# Given passage
%%

By the time a man reaches forty-six he begins to suspect that life has quietly started negotiating with him.
At fifty five the body begins sending official letters. The knees write first. Then the back. Eventually even the stomach joins the correspondence. By sixty five the man understands that every morning he wakes up is not a right but a successful appeal.
Meanwhile something strange is happening in the world around him. The funerals he attends are increasingly full of women dressed in black. Widows. Everywhere widows. Widows who look suspiciously healthy. Widows who will probably live another twenty five years.
Widowers are rare creatures. They exist, but you must search carefully for them like endangered birds.
Long ago the Roman emperor and philosopher Marcus Aurelius warned humanity not to behave as if we were going to live ten thousand years. Death, he said, hangs over everyone. The man had a palace, an empire, and the wisdom to understand that time eventually evicts every tenant.
What he did not mention is that men seem unusually gifted at helping death find the address faster.
Take alcohol.

%%

# Brief 1
Copy the passage on men and aging from "Meanwhile something strange" up to and including "evicts every tenant.".
# Brief 2
Sum up the passage on men and aging in two sentences.
You won't need the material for any of this.

Data pulled from a collection
%%

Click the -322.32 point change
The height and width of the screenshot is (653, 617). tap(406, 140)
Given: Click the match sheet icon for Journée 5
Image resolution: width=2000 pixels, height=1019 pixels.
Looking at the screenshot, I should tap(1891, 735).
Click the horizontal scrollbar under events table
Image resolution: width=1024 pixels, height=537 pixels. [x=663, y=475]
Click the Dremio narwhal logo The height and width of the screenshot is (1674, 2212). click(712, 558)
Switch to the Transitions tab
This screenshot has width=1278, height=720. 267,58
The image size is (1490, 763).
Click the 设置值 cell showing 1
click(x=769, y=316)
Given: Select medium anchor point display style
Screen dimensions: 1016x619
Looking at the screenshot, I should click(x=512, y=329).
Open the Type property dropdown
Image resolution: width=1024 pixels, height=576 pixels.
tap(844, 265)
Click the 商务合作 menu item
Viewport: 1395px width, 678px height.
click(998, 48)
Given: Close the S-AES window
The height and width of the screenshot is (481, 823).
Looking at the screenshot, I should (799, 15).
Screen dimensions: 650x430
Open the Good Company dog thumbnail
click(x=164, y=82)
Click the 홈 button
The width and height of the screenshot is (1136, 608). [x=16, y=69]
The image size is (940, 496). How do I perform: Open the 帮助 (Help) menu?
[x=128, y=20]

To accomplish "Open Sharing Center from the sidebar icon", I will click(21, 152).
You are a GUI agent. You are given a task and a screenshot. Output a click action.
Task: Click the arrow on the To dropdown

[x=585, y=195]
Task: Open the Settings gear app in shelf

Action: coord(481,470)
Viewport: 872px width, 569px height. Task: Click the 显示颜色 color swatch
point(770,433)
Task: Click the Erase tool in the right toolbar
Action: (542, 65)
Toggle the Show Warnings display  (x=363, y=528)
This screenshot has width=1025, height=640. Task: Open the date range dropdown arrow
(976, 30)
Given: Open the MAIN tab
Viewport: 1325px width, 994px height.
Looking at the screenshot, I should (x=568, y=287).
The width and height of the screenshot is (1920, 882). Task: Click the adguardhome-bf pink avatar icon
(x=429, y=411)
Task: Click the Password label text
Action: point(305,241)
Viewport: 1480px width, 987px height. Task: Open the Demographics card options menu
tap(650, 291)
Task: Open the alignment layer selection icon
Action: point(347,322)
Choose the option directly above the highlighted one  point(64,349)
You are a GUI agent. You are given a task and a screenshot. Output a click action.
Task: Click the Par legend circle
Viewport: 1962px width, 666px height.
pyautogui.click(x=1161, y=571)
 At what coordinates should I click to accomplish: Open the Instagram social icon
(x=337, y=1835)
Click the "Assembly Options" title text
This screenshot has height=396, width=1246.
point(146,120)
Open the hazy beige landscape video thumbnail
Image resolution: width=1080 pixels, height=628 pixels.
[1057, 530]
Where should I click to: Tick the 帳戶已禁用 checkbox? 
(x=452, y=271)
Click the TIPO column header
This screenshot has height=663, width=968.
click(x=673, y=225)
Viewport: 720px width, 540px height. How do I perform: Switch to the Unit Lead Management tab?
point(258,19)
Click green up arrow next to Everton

%%

# Output 1
Meanwhile something strange is happening in the world around him. The funerals he attends are increasingly full of women dressed in black. Widows. Everywhere widows. Widows who look suspiciously healthy. Widows who will probably live another twenty five years.
Widowers are rare creatures. They exist, but you must search carefully for them like endangered birds.
Long ago the Roman emperor and philosopher Marcus Aurelius warned humanity not to behave as if we were going to live ten thousand years. Death, he said, hangs over everyone. The man had a palace, an empire, and the wisdom to understand that time eventually evicts every tenant.

# Output 2
As a man gets older, his body starts to fail, first the knees and back at fifty-five and later the stomach, until by sixty-five each morning he wakes up feels like a successful appeal. Funerals fill with widows who look healthy while widowers are rare, and though Marcus Aurelius warned that death hangs over everyone, men seem unusually gifted at helping death find them faster.